Assignment Four: The Lyric (due 3/24)

ASSIGNMENT FOUR: THE LYRIC
ENGL 3150: MOLBERG
Due 3/24

For this assignment we will use the basic understanding of the lyric as a poem in which a first person narrator speaks intensely about personal feeling. It is also important to keep in mind the lyric’s origins in music. Your poems should strive for an economy of language, compression and precision that avoid the wordiness or slackness associated with prose. The lyric falls in the register between song and speech. Be wary of sounding too poetic, too archaic.

Even though the lyric is a poem that expresses emotion, I do not want you to abandon the descriptive and figurative principles we’ve worked with in earlier assignments. The emotional situation of a poem gains richness and power from imagery. In fact, as T.S. Eliot argues, emotion cannot be stated directly, but needs “a set of objects, a situation, a chain of events”—what he calls an objective correlative—to express the emotion in a work of art. Imagery is essential in this process—in Hirch’s terms, it allows the poem to enact emotion.

In writing this assignment, you should think about sound. Revisit the course packet entitled “Sound.” You have a further option of selecting a metrical pattern—see Part One of Oliver’s Rules for the Dance—to guide your lines, though this is not necessary. You could work with a repeated stanza pattern as well—rhymed couplets or quatrains.

The poem you hand in should not be the first draft you write. Poetry demands work, and what you first write will need to be rethought and revised until the poem offers what it has to say in a clear and effective manner. Reread your work. Read your poem aloud.

Examples:

The following poem is a sonnet. You may choose to write a sonnet for this assignment, but keep in mind that assignment #5 will also be a poem written in form:

19
-by William Shakespeare

Devouring Time, blunt thou the lion’s paws,
And make the earth devour her own sweet brood,
Pluck the keen teeth from the fierce tiger’s jaws,
And burn the long-lived phoenix in her blood,
Make glad and sorry the seasons as thou fleet’st,
And do whate’er thou wilt, swift-footed Time,
To the wide world and all her fading sweets:
But I forbid thee one most heinous crime,
O carve not with thy hours my love’s fair brow,
Nor draw no lines there with thine antique pen;
Him in thy course untainted do allow
For beauty’s pattern to succeeding men.
            Yet do thy worst, old Time: despite thy wrong,
            My love shall in my verse ever live young.


Elegy for Jane
            My student, Thrown by a Horse

            By Theodore Roethke

I remember the neckcurls, limp and damp as tendrils;
And her quick look, a sidelong pickerel smile;
And how, once started into talk, the light syllables leaped for her
And she balanced in the delight of her thought,
A wren, happy, tail into the wind,
Her song trembling the twigs and small branches.
The shade sang with her;
The leaves, their whispers turned to kissing;
And the mold sang in the bleached valleys under the rose.

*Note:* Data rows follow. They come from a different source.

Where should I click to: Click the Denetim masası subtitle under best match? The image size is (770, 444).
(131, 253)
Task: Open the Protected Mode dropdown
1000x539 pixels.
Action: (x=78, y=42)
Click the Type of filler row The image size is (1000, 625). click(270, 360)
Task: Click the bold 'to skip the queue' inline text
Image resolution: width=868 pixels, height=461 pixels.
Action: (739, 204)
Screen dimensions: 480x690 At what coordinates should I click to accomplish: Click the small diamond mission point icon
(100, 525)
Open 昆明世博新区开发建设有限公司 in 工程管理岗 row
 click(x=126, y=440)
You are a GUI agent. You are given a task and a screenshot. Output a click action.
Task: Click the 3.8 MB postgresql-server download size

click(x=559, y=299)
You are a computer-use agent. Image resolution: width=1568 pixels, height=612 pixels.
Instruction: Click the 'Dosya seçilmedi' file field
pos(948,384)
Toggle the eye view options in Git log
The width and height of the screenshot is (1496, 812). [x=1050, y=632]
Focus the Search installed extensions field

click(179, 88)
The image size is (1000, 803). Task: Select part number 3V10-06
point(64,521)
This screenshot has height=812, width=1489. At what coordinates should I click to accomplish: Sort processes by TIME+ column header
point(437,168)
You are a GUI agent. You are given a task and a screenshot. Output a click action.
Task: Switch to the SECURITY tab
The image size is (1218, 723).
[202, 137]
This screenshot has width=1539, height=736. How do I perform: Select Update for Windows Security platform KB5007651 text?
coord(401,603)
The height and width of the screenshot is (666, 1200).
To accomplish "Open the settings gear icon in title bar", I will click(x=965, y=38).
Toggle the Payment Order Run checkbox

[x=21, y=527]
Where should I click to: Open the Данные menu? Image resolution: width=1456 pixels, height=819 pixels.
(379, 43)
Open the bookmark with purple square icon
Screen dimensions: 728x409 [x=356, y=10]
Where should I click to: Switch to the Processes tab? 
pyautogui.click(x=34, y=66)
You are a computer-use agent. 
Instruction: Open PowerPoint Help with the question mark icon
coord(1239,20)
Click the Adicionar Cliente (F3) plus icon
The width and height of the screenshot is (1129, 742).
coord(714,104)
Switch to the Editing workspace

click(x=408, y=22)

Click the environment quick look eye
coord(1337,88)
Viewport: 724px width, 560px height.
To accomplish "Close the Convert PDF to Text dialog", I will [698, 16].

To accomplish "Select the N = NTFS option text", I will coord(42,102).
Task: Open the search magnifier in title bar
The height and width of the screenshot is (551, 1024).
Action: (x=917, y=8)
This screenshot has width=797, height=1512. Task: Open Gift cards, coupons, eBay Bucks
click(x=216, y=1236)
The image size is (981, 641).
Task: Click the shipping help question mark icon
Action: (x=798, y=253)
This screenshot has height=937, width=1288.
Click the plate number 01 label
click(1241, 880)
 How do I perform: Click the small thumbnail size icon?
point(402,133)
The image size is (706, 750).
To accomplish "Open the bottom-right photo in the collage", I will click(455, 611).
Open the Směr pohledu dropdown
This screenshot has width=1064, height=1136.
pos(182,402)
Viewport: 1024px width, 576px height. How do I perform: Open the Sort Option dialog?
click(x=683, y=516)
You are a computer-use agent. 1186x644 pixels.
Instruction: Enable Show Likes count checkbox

Oh, when she was sad, she cast herself down into such a pure depth
Even a father could not find her:
Scraping her cheek against straw;
Stirring the clearest water.

My sparrow, you are not here,
Waiting like a fern, making a spiny shadow.
The sides of wet stones cannot console me,
Nor the moss, wound with the last light.

If only I could nudge you from this sleep,
My maimed darling, my skitter pigeon.
Over this damp grave I speak the words of my love:
I, with no rights in this matter,
Neither father nor lover.



For the Anniversary of My Death
            By W.S. Merwin

Every year without knowing it I have passed the day
When the last fires will save to me
And the silence will set out
Tireless traveler
Like the beam of a lightless star

Then I will no longer
Find myself in life as in a strange garment
Surprised at the earth
And the love of one woman
And the shamelessness of men
As today writing after three days of rain
Hearing the wren sing and the falling cease
And bowing not knowing to what


Leda and the Swan
            By W.B. Yeats

A sudden blow: the great wings beating still
Above the staggering girl, her thighs caressed
By the dark webs, her nape caught in his bill,
He holds her helpless breast upon his breast.

How can those terrified vague fingers push
The feathered glory from her loosening thighs?
And how can body, laid in that white rush,
But feel the strange heart beating where it lies?

A shudder in the loins engenders there
The broken wall, the burning roof and tower
And Agamemnon dead.

                                    Being so caught up,
So mastered by the brute blood of the air,
Did she put on his knowledge with his power

Before the indifferent beak could let her drop?